2013年7月12日金曜日

田んぼはつながっている (23/04/2010)

雨上がり。家の前の溝に、勢いよく山からの水が流れている。防水槽の手前で水があふれている。桜の花びらがたくさん集まっている。ブナの登校につきあって、Hさん姉妹との合流地点へ。桜の樹が濡れて苔が浮かび上がっている。妹のチアキちゃんが、おばあさんと一緒にやってきた。「ブナくん、おはよう。」といつもの低い声。「おはよう。」とブナ。お姉ちゃんのミユキちゃんが少し遅れてやってくる。今日は、途中までついていこう。 

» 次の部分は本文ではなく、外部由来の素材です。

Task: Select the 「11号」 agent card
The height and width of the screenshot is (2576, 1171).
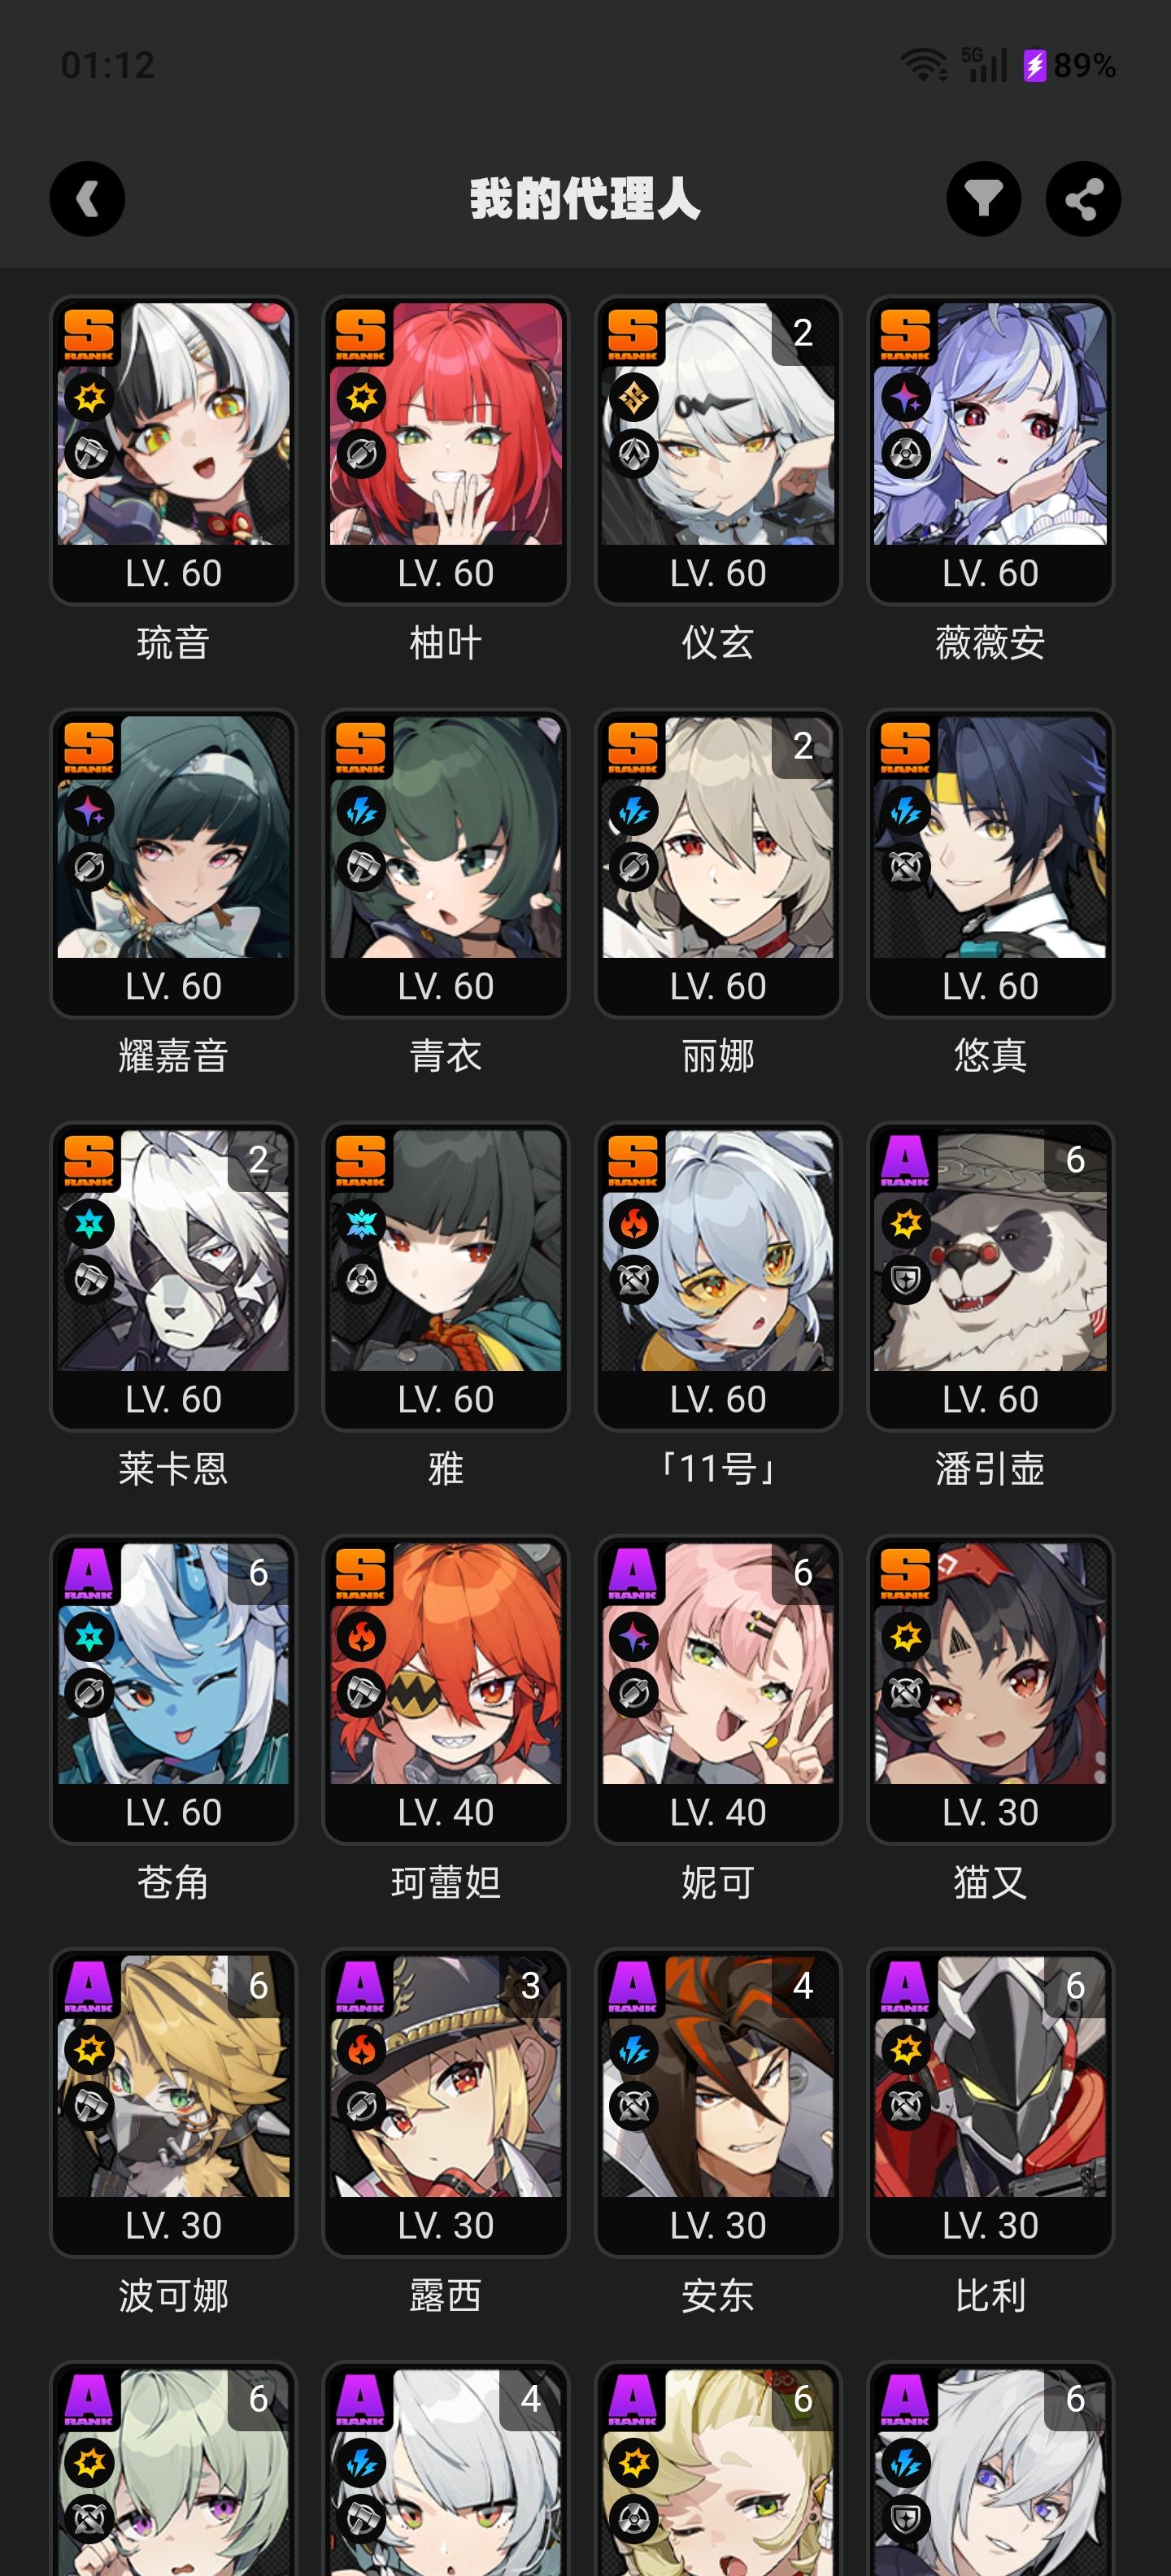Action: coord(718,1276)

二本の大きな杉が立つ神社の参道の前で,みんなでパンパン。Hさんのおばあさんが、「お地蔵さんがあって,となりの集落の人が毎日花とお水をかえてくれるんですよ。」と教えてくれる。今日は紫の花。田んぼの間の道を下っていく。おばあさんが畦にスコップを置いた。ワレモコウの葉っぱが茂っている。まあるい柔らかい葉っぱ。家へ持って帰って植えるそうだ。赤というか茶色というかたくさんの花が咲くんだって。僕は,ここで引き返す。おばあさんはスコップを畦に置いたまま、1キロ先の隣の集落の合流地点まで送って行くという。 

坂道を戻る。小さな道の両側から水音が聞こえてくる。斜面に並んだ田んぼには,土が固められた堤が築かれている。鍬一つでするんだろうが,左官屋さんのように見事な表面を作り、エッジをだしている田んぼもあれば,もう少しおおらかな堤もある。かまぼこ型のビニールの中には苗が育っているのだろう。田んぼの水はゆっくり動いて、堤の切れ目から流れ出していく。田んぼの脇の水路に出ると勢いを増す。石垣を組んだ田んぼの脇をどんどん流れていく。土管や塩ビ管を使ったジョイント部分もある。電車の線路の切り替えのような古い板や鉄板で、水の流れを変えるスイッチ部分もある。田から田へと水路が巡っている。道の下を通っているところもある。新しくコンクリートのマスが埋め込まれたところもある。水は下りながら,段々と集まって,小川ができはじめる。この辺りは,余野川の水源なのだ。 

足下の地面が、張り巡らされた血管のような水路と水でつながっているのを感じる。生きものの中を歩いているようだ。田んぼと田んぼはつながっている。川は流れ流れて、大阪湾へ注ぐ。海はインドネシアともつながっている。ジャワのパラントゥリティス海岸に注ぐオパッ川をさかのぼれば,ジャワの田んぼとだってつながっている、と妄想が膨らむ。